Throughout the process of requesting permission to seal, defendants have overly relied on the fact that the materials were designated as Confidential-first by asserting (through plaintiffs) the designation status as the sole basis for initially seeking leave to file under seal, and now by arguing that the materials should be rebuttably presumed to be ordered filed under seal. At the outset of the litigation, the parties stipulated to the protective order currently in operation. (ECF No. 21.) Although the parties sought, and obtained, court approval for this protective order, the court in so doing made no good cause finding as to the specific documents to be embraced by the protective order. Thus, the burden remains squarely on defendants to establish that there is good cause to protect from public view the material presented for filing in connection with this motion. Roman Catholic, 661 F.3d at 424.
B. Good Cause Showing
After considering the materials presented and the narrower redactions now proposed for most of the materials connected to the motion to compel, the court finds good cause to grant defendants' more limited request to seal-except as to two documents where defendants' redactions must be scaled back. Initially, the court notes the awkward position in which defendants find themselves for this motion. It is not defendants, but rather plaintiffs, who wish to put any of the material at issue before the court in the first place. Plaintiffs submitted to the court all but two of the exhibits at issue, in support of their motion to compel production of further similar materials from defendants. Defendants had little control over the number or extent of the documents plaintiffs submitted. With the opportunity for further argument and to present tailored redactions, defendants' position on the request to seal is much improved.

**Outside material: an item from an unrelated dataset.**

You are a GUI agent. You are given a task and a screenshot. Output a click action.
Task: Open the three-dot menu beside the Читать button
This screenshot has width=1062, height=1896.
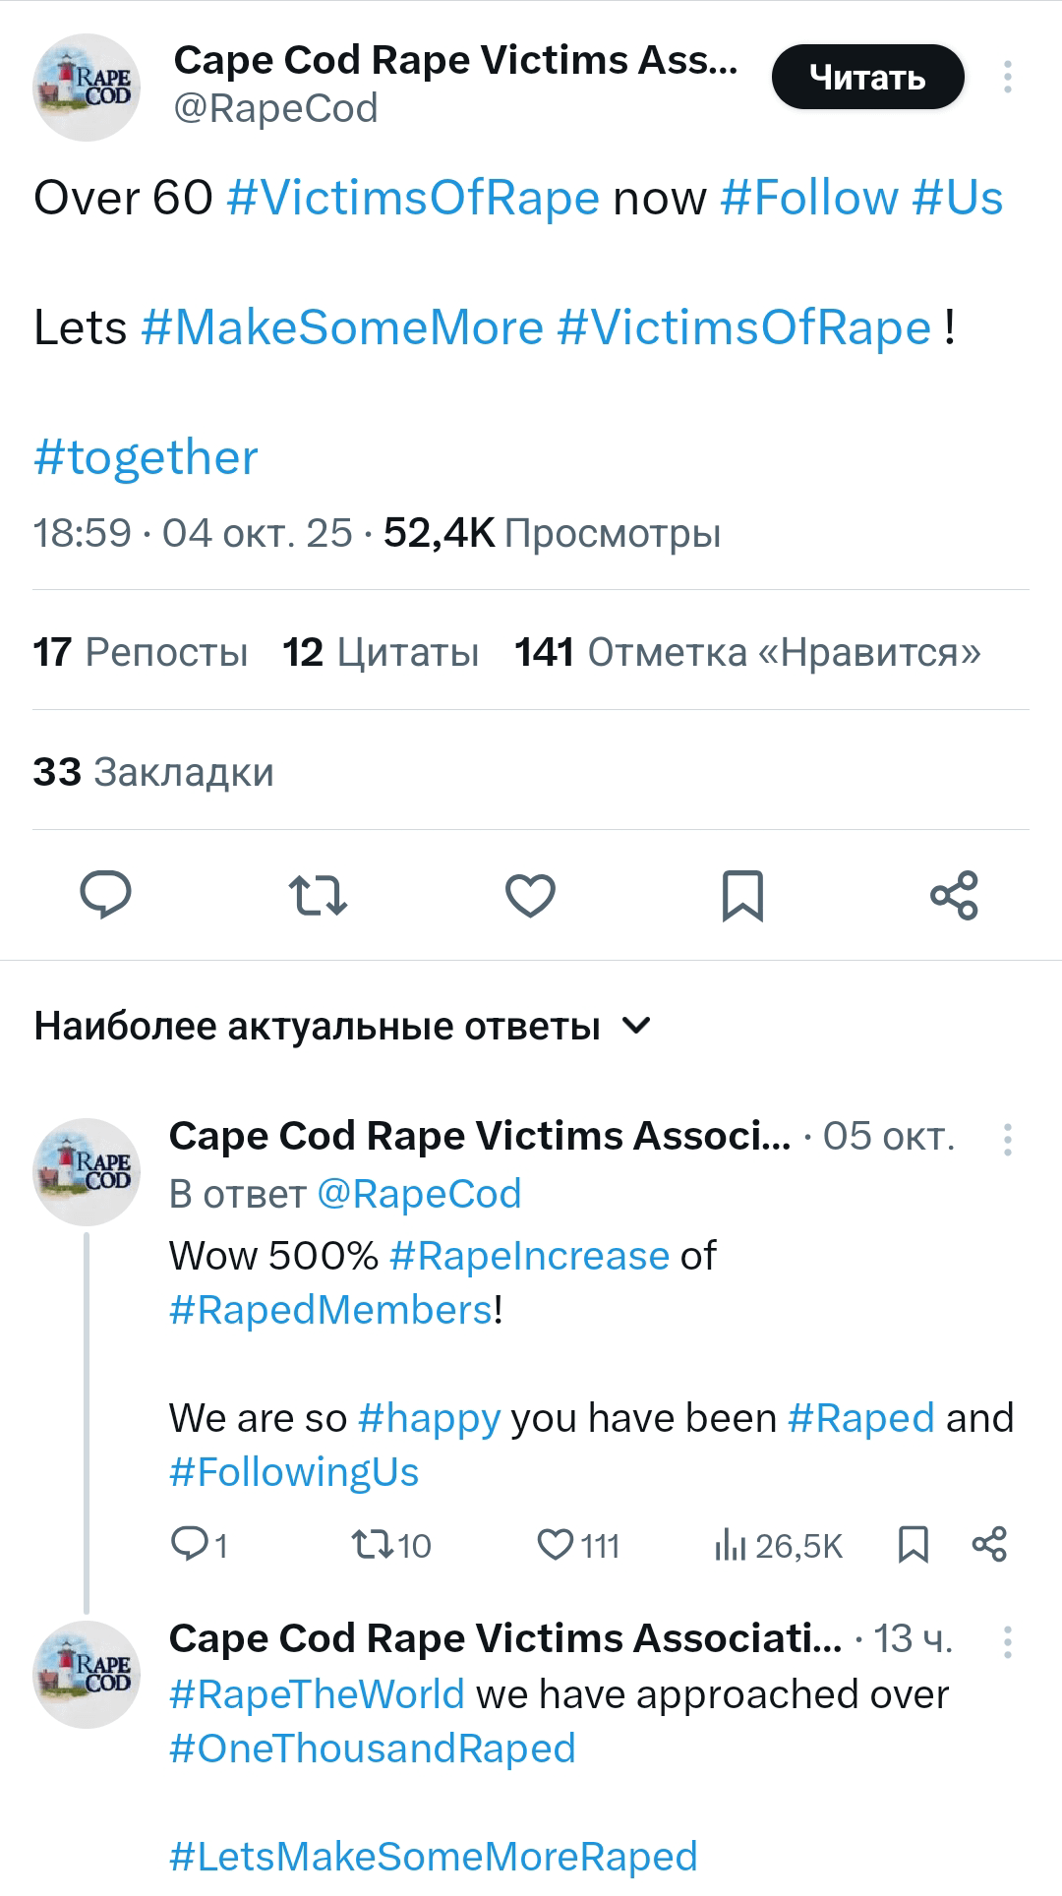(x=1008, y=77)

1. Most of the Proposed Redactions Are Warranted
Initially, of the 15 separately bound documents currently provisionally filed under seal (see ECF Nos. 137, 138), defendants no longer seek any level of protection for five of them. Defendants therefore SHALL file as public filings Exhibits 1-4 and Exhibit 10 to the Buelna Declaration (that is, the materials currently filed under seal at ECF Nos. 138.1, 138.2, 138.3, 138.4, and 138.10).
On the flip side, defendants request that the court permit full redaction of another five of the documents. These filings comprise a privilege log defendants produced in this case, a privilege log defendants produced in another case, complete audio files of two interviews conducted in an internal investigation commissioned by the Vallejo Police Department (“VPD”), and a VPD internal investigatory report regarding one of the defendants.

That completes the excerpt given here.